Nanion Unveils Orbit 16 for Analyzing Bilayer-Reconstituted Ion Channels and Nanopores

Published on February 23, 2012 at 2:31 AM

By Cameron Chai

Nanion Technologies has introduced a new line of products for efficiently analyzing bilayer-reconstituted nanopores and ion channels.

The first product of this new line is the Orbit 16 that enables for efficient data generation with superior data quality by allowing the automated generation of 16 parallel bilayers and subsequent recordings from them. It facilitates bilayer recording, a proven method for detailed analysis of ion channels’ biophysical properties and is especially suitable for functional analysis of proteins found in intracellular membranes. In addition, this technique leverages a variety of powerful promising analytical methods utilizing biological nanopores as molecular sensors.

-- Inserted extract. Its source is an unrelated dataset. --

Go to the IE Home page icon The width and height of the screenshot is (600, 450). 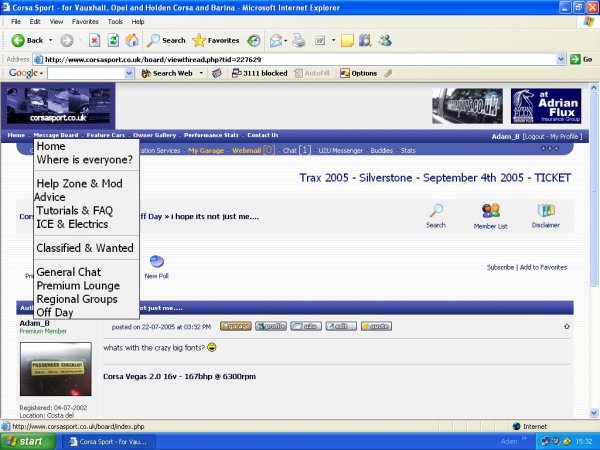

Although bilayer recording is very effective, it has its own limitations due to the unpredictable nature of lipid bilayers that must be generated manually one after another and also lack stability. However, the Orbit 16 accelerates the whole process by rapidly and simultaneously forming 16 highly stable micron-sized bilayers and allowing subsequent parallel recordings from them, resulting in a more efficient data generation.

Either Nanion's-recording chips for work on (proteo-) liposomes or Ionera's microelectrode cavity array (MECA) chip substrates will be used with the Orbit 16. According to Ionera’s Founder, Dr. Gerhard Baaken, the company believes that the Orbit 16 will be a suitable environment for its MECA-16 chip and will establish itself as a highly enabling technique for nanopore and bilayer research due to the easier formation of bilayers and signal-to-noise quality of recordings.

Nanion Technologies’ Chief Executive Officer, Dr. Niels Fertig commented that the Orbit 16 makes an entry into a new market. It facilitates bilayer recordings and delivers superior data quality. These features of the Orbit 16 make it attractive to the nanopore- and ion channel-communities.